A tweet from Dr Marcus De Brun’s account posted last Tuesday said he attended the “inaugural meeting of Irish GPs presently prescribing Ivermectin to patients suffering from Covid”.
The drug is commonly used to treat parasitic worms in humans and animals, but more recently it has been hailed as a cure for Covid-19 despite the absence of convincing scientific evidence.
However, it is not currently authorised as a treatment for Covid-19 in Ireland by the European Medicines Agency or by the Health Products Regulatory Authority (HPRA).
The HPRA, the Medical Council and the HSE did not comment on the claim that some GPs are “presently” prescribing Ivermectin to patients with Covid.
The HPRA said “Irish legislation recognises the possibility for registered doctors and dentists to access unauthorised medicines for patients under their care”.
Promoters of Ivermectin include members of the anti-lockdown and anti-vaccine movement, some of whom claim its effectiveness against the virus is being “covered up”.
The hype around the drug has led to a surge in Ivermectin seizures in Ireland over the past year.
Most of the Ivermectin seized had been ordered online for personal use and was intercepted by customs.
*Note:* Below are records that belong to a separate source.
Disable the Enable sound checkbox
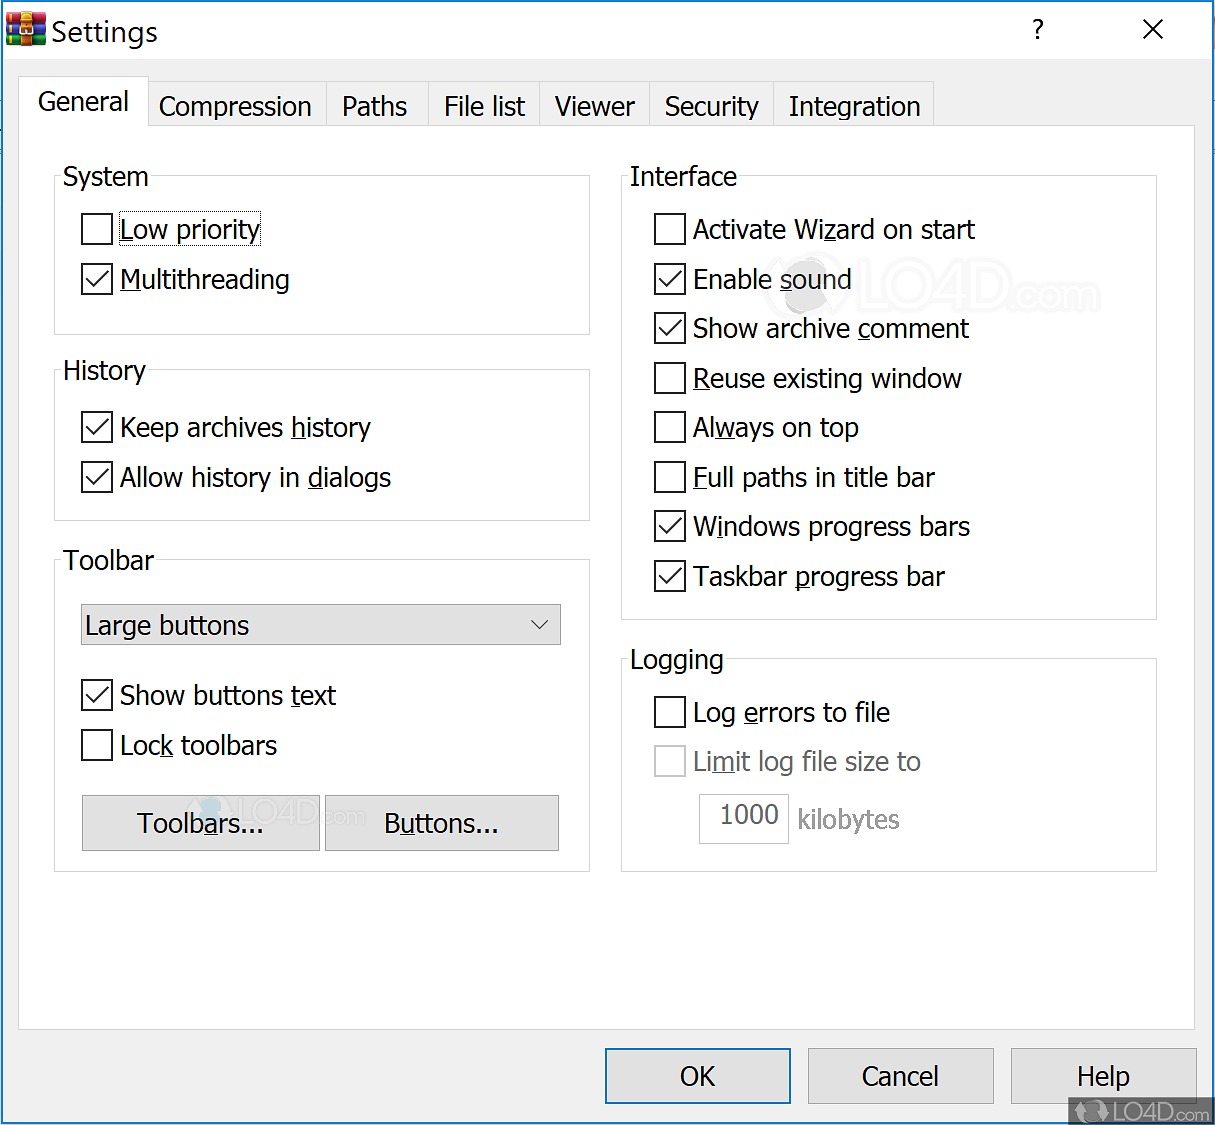The height and width of the screenshot is (1125, 1215). click(x=670, y=279)
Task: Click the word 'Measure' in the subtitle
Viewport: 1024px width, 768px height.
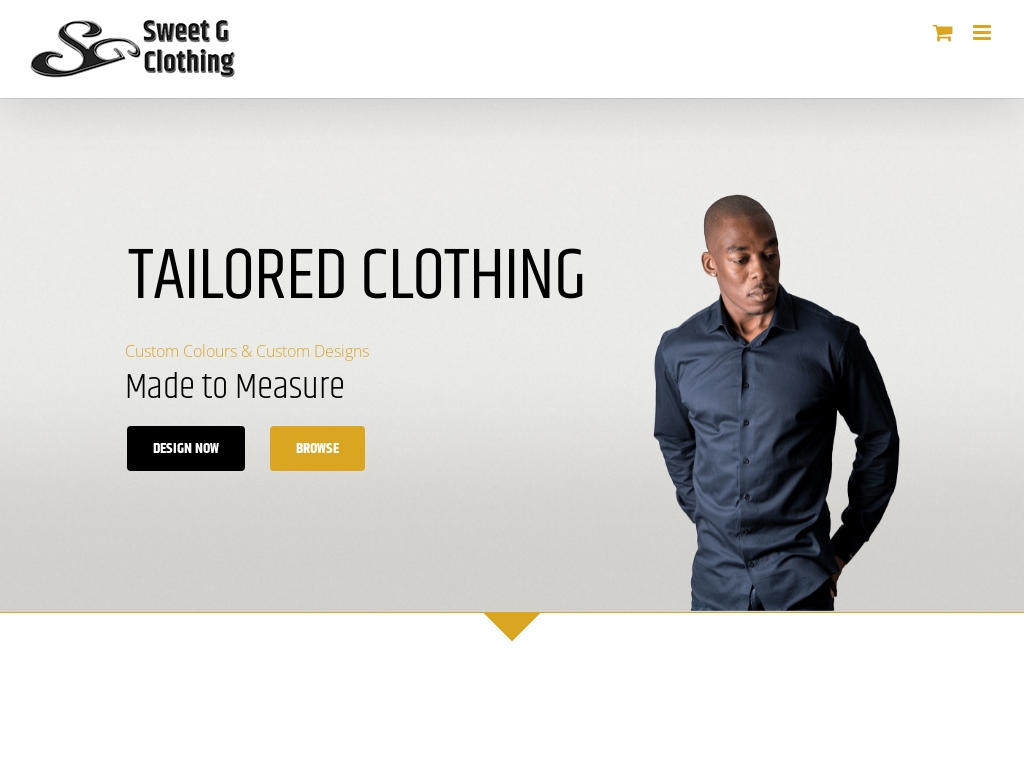Action: pos(289,386)
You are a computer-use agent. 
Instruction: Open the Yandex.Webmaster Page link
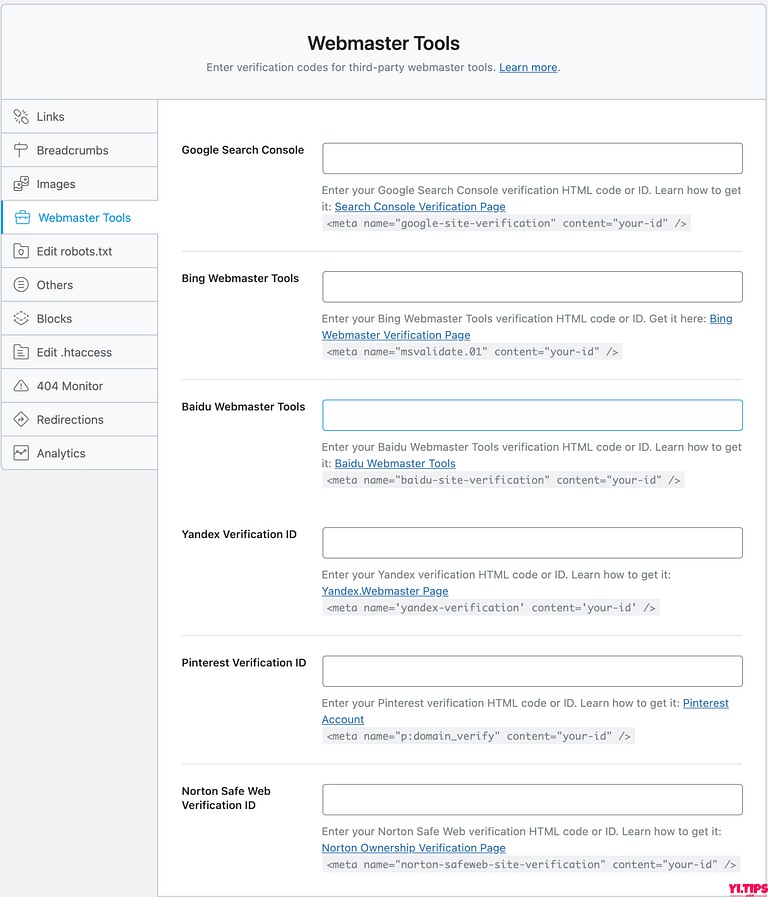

Almost 5,000 units of the medication were seized between July 2020 and July this year, according to the HPRA, compared with only 158 units seized in the previous 12 months.
It was also confirmed last month that one patient was admitted to hospital after self-administering Ivermectin for the treatment of Covid.
The HPRA has urged the public not to buy products online that claim to cure or prevent the coronavirus.
“While online vendors may claim that their products can prevent, cure or treat Covid-19, such products are likely to be illegal or falsified (fake) and could be harmful to your health,” a statement said.
The health regulator, Hiqa, which reviews studies on treatments for Covid-19, advised against prescribing Ivermectin for Covid-19 outside of controlled clinical trials.
It said availing of the Covid-19 vaccine, when offered it, continues to be the most effective measure to prevent serious illness due to the virus.
The HSE said Ivermectin is not an approved treatment for Covid-19 “in Ireland or anywhere, and while small studies have been done, none suggested that this agent will have any benefit”.
St Vincent’s Hospital in Dublin is currently leading the Irish contribution to an international clinical trial on the use of Ivermectin on Covid-19 patients in intensive care.
The Sunday Independent attempted to contact Dr De Brun by email yesterday but was not successful.
He has been an outspoken critic of Covid-19 restrictions, the use of face masks and vaccinations in the young, healthy population.
He resigned from the Medical Council last year in protest at the Government’s handling of Covid-19 in nursing homes and later resigned his HSE list of patients, saying he did so “under duress”.